==== MATERIAL SUPPLIED

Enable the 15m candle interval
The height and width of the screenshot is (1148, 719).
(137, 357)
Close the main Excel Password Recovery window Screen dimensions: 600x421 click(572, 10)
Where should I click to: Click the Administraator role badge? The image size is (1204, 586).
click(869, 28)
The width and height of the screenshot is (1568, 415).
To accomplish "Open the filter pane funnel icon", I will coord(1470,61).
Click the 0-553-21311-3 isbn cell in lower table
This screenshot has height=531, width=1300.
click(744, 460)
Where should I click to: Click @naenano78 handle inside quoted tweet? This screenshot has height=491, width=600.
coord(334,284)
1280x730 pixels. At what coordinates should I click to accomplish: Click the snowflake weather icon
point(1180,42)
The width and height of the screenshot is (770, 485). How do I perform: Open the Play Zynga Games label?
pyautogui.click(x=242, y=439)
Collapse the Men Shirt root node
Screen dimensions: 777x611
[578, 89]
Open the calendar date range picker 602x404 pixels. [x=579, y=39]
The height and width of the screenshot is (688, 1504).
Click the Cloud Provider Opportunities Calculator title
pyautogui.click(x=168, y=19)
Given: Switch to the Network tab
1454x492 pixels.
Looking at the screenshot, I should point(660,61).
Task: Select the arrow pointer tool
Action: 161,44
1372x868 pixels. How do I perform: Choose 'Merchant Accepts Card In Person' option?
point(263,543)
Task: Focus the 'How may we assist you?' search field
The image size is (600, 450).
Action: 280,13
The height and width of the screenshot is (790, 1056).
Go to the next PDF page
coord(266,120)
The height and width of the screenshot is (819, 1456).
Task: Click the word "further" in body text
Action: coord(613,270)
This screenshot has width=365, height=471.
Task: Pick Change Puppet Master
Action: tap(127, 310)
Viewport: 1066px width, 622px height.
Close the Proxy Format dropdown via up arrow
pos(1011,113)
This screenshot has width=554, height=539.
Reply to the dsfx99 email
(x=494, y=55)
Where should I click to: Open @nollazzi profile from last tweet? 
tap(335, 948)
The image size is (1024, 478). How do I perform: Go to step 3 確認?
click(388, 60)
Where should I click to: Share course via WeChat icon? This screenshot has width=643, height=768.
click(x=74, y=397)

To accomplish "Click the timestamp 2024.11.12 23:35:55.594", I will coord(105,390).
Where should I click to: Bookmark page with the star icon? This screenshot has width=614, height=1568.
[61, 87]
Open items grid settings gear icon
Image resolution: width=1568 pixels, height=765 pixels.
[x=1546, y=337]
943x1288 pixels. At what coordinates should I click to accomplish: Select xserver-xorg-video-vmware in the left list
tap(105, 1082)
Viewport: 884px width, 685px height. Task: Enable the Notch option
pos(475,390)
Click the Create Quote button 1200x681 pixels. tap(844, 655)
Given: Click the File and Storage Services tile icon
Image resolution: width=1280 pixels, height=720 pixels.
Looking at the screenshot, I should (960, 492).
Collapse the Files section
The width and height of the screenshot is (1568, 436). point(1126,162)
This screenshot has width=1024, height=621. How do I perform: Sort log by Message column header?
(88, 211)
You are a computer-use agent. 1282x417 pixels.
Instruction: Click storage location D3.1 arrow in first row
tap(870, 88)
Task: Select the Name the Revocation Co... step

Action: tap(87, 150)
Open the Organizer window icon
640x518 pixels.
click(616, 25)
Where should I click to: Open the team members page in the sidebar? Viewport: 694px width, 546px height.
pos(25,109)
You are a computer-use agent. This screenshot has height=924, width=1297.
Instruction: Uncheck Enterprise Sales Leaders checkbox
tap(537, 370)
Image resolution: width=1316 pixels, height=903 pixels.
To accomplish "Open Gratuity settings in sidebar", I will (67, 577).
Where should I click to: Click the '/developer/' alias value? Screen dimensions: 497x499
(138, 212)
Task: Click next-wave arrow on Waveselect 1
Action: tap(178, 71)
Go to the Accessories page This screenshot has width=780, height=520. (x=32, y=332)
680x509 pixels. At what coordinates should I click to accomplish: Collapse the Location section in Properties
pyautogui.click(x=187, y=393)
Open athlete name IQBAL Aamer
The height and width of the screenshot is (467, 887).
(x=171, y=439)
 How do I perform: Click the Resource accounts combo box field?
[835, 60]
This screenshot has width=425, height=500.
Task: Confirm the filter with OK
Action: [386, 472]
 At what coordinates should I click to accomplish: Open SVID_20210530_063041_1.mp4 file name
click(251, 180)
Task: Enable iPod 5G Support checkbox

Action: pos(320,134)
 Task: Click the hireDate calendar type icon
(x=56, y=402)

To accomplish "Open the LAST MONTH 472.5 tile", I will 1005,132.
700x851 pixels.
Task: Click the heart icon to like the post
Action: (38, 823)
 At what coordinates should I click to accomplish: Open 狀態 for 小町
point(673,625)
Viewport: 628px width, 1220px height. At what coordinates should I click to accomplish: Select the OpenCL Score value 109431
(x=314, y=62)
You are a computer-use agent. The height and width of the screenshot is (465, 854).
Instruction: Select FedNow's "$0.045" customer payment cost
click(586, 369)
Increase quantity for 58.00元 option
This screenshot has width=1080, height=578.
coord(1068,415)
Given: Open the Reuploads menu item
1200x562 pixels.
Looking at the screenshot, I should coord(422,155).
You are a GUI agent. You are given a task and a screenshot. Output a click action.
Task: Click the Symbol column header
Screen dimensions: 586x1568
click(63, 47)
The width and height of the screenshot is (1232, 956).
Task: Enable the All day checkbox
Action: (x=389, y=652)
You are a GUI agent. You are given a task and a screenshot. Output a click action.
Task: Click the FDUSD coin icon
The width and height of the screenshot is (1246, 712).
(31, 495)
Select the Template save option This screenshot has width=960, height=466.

========

> _TASK DETAILS_: After reading the entries, reproduce every one of them exactly.

> _OUTPUT FOR THIS EXERCISE_:
Enable the 15m candle interval
The height and width of the screenshot is (1148, 719).
(137, 357)
Close the main Excel Password Recovery window Screen dimensions: 600x421 click(572, 10)
Where should I click to: Click the Administraator role badge? The image size is (1204, 586).
click(869, 28)
The width and height of the screenshot is (1568, 415).
To accomplish "Open the filter pane funnel icon", I will coord(1470,61).
Click the 0-553-21311-3 isbn cell in lower table
This screenshot has height=531, width=1300.
click(744, 460)
Where should I click to: Click @naenano78 handle inside quoted tweet? This screenshot has height=491, width=600.
coord(334,284)
1280x730 pixels. At what coordinates should I click to accomplish: Click the snowflake weather icon
point(1180,42)
The width and height of the screenshot is (770, 485). How do I perform: Open the Play Zynga Games label?
pyautogui.click(x=242, y=439)
Collapse the Men Shirt root node
Screen dimensions: 777x611
[578, 89]
Open the calendar date range picker 602x404 pixels. [x=579, y=39]
The height and width of the screenshot is (688, 1504).
Click the Cloud Provider Opportunities Calculator title
pyautogui.click(x=168, y=19)
Given: Switch to the Network tab
1454x492 pixels.
Looking at the screenshot, I should point(660,61).
Task: Select the arrow pointer tool
Action: 161,44
1372x868 pixels. How do I perform: Choose 'Merchant Accepts Card In Person' option?
point(263,543)
Task: Focus the 'How may we assist you?' search field
The image size is (600, 450).
Action: 280,13
The height and width of the screenshot is (790, 1056).
Go to the next PDF page
coord(266,120)
The height and width of the screenshot is (819, 1456).
Task: Click the word "further" in body text
Action: coord(613,270)
This screenshot has width=365, height=471.
Task: Pick Change Puppet Master
Action: tap(127, 310)
Viewport: 1066px width, 622px height.
Close the Proxy Format dropdown via up arrow
pos(1011,113)
This screenshot has width=554, height=539.
Reply to the dsfx99 email
(x=494, y=55)
Where should I click to: Open @nollazzi profile from last tweet? 
tap(335, 948)
The image size is (1024, 478). How do I perform: Go to step 3 確認?
click(388, 60)
Where should I click to: Share course via WeChat icon? This screenshot has width=643, height=768.
click(x=74, y=397)

To accomplish "Click the timestamp 2024.11.12 23:35:55.594", I will coord(105,390).
Where should I click to: Bookmark page with the star icon? This screenshot has width=614, height=1568.
[61, 87]
Open items grid settings gear icon
Image resolution: width=1568 pixels, height=765 pixels.
[x=1546, y=337]
943x1288 pixels. At what coordinates should I click to accomplish: Select xserver-xorg-video-vmware in the left list
tap(105, 1082)
Viewport: 884px width, 685px height. Task: Enable the Notch option
pos(475,390)
Click the Create Quote button 1200x681 pixels. tap(844, 655)
Given: Click the File and Storage Services tile icon
Image resolution: width=1280 pixels, height=720 pixels.
Looking at the screenshot, I should (960, 492).
Collapse the Files section
The width and height of the screenshot is (1568, 436). point(1126,162)
This screenshot has width=1024, height=621. How do I perform: Sort log by Message column header?
(88, 211)
You are a computer-use agent. 1282x417 pixels.
Instruction: Click storage location D3.1 arrow in first row
tap(870, 88)
Task: Select the Name the Revocation Co... step

Action: tap(87, 150)
Open the Organizer window icon
640x518 pixels.
click(616, 25)
Where should I click to: Open the team members page in the sidebar? Viewport: 694px width, 546px height.
pos(25,109)
You are a computer-use agent. This screenshot has height=924, width=1297.
Instruction: Uncheck Enterprise Sales Leaders checkbox
tap(537, 370)
Image resolution: width=1316 pixels, height=903 pixels.
To accomplish "Open Gratuity settings in sidebar", I will (67, 577).
Where should I click to: Click the '/developer/' alias value? Screen dimensions: 497x499
(138, 212)
Task: Click next-wave arrow on Waveselect 1
Action: tap(178, 71)
Go to the Accessories page This screenshot has width=780, height=520. (x=32, y=332)
680x509 pixels. At what coordinates should I click to accomplish: Collapse the Location section in Properties
pyautogui.click(x=187, y=393)
Open athlete name IQBAL Aamer
The height and width of the screenshot is (467, 887).
(x=171, y=439)
 How do I perform: Click the Resource accounts combo box field?
[835, 60]
This screenshot has width=425, height=500.
Task: Confirm the filter with OK
Action: [386, 472]
 At what coordinates should I click to accomplish: Open SVID_20210530_063041_1.mp4 file name
click(251, 180)
Task: Enable iPod 5G Support checkbox

Action: pos(320,134)
 Task: Click the hireDate calendar type icon
(x=56, y=402)

To accomplish "Open the LAST MONTH 472.5 tile", I will 1005,132.
700x851 pixels.
Task: Click the heart icon to like the post
Action: (38, 823)
 At what coordinates should I click to accomplish: Open 狀態 for 小町
point(673,625)
Viewport: 628px width, 1220px height. At what coordinates should I click to accomplish: Select the OpenCL Score value 109431
(x=314, y=62)
You are a computer-use agent. The height and width of the screenshot is (465, 854).
Instruction: Select FedNow's "$0.045" customer payment cost
click(586, 369)
Increase quantity for 58.00元 option
This screenshot has width=1080, height=578.
coord(1068,415)
Given: Open the Reuploads menu item
1200x562 pixels.
Looking at the screenshot, I should coord(422,155).
You are a GUI agent. You are given a task and a screenshot. Output a click action.
Task: Click the Symbol column header
Screen dimensions: 586x1568
click(63, 47)
The width and height of the screenshot is (1232, 956).
Task: Enable the All day checkbox
Action: (x=389, y=652)
You are a GUI agent. You are given a task and a screenshot. Output a click action.
Task: Click the FDUSD coin icon
The width and height of the screenshot is (1246, 712).
(31, 495)
Select the Template save option This screenshot has width=960, height=466.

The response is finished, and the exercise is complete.